As part of the Brown Bag lecture series, the Clements Center for Southwest Studies hosted “The Early Modernist Photography of John Candelario: A Transcultural Aesthetic” by Stephanie Lewthwaite on Wednesday in the DeGolyer Library.
Lewthwaite is a lecturer of Canadian and American Studies at the University of Nottingham and is currently working on a new project: “Mediating Art Worlds: Cross-Cultural Encounters and Hispano Modernism, 1930-1960.” For this project she is examining the elevation of Spanish culture in Hispano art and Anglo modernism. As a way of determining the result of Hispano art’s interaction with modernist culture, Lewthwaite turned to the black and white photography of John Candelario.
Born of Mexican/Hispano heritage, John Candelario was raised in New Mexico by his grandfather. His grandfather, who owned a primarily Native American trading post, established connections with the local Native Americans in New Mexico.
After his grandfather’s death, Candelario returned to Santa Fe, which, according to Lewthwaite, had become the center for preservation of Hispano culture. Candelario maintained the connections his grandfather had formed with the Native Americans and later used them to gain access to cultural sites and privileges.
Candelario was a primarily self-taught photographer, beginning his work with a camera pawned at his store. He formed a friendship with Edward Weston, an American photographer who spent time in Mexico and New Mexico, and the two went on many photographic expeditions across New Mexico.
In the early 1940s, Candelario met Georgia O’Keeffe at her home in Ghost Ranch, who admired his work as well. She hired him in 1942 to shoot for a brochure of Ghost Ranch.

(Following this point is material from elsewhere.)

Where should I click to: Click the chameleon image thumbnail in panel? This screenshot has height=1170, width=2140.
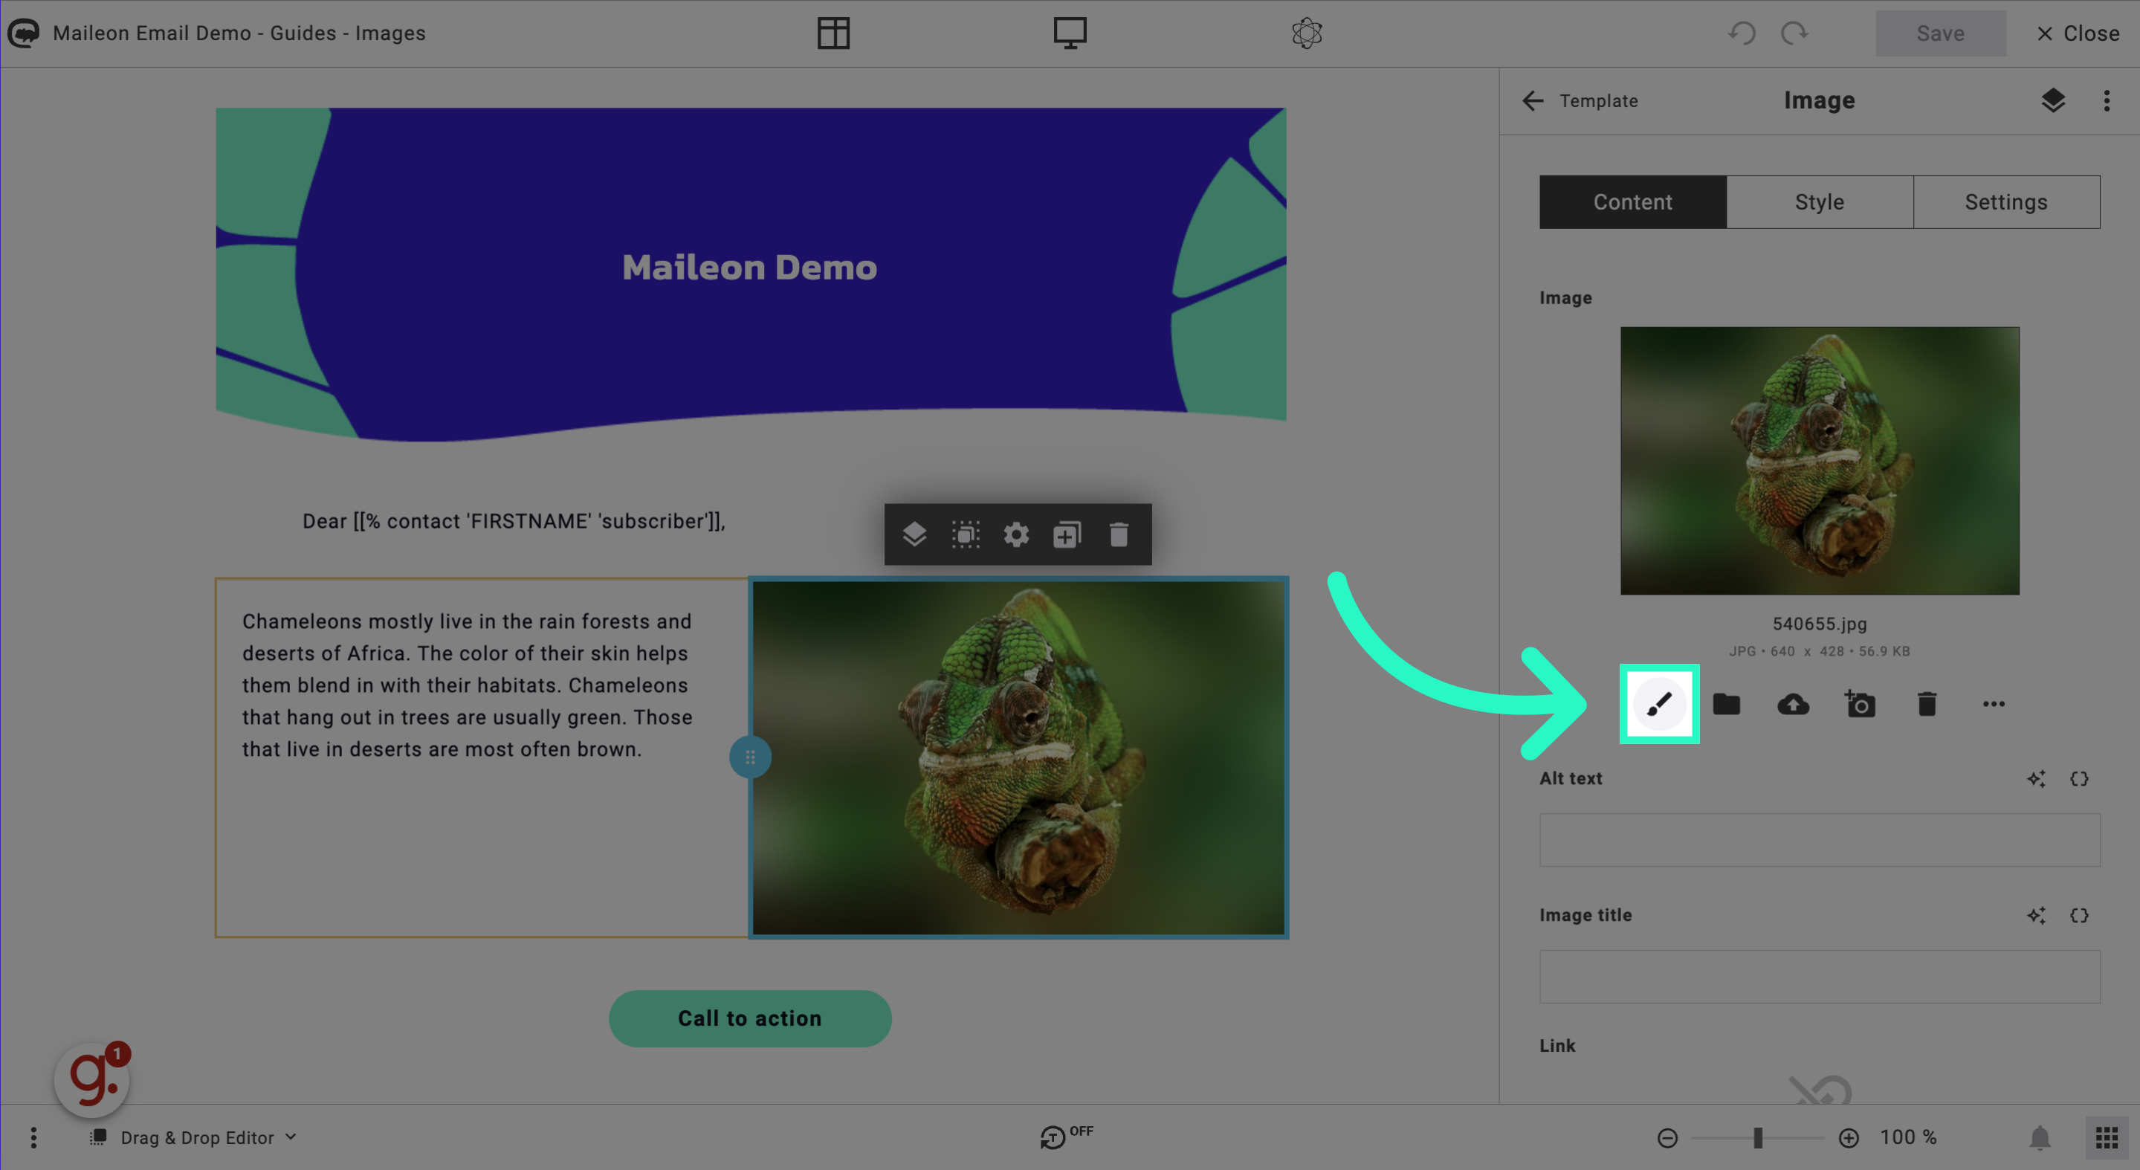1819,460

“O’Keeffe became a source of advice and encouragement,” Lewthwaite said. “And she used Candelario as a source of information about local culture.”
Candelario also gained access to Georgia O’Keeffe’s circle of modernist friends and connections through his photography showing the “aesthetic purity of the Southwest,” according to Lewthwaite.
Candelario was granted multiple privileges throughout his career, giving him access to Native American ceremonies and structures forbidden to others. This “insider/outsider status,” as Lewthwaite called it, is depicted in many of his photographs, as he uses the people not only as objects of art, but also the subject with an individual personality.
He felt connected to the Native American culture, and experienced nostalgia for the old New Mexico as the world changed around him. Lewthwaite believes he used black and white photography to put modernity to use in sustaining tradition and to “reclaim the traditional life.”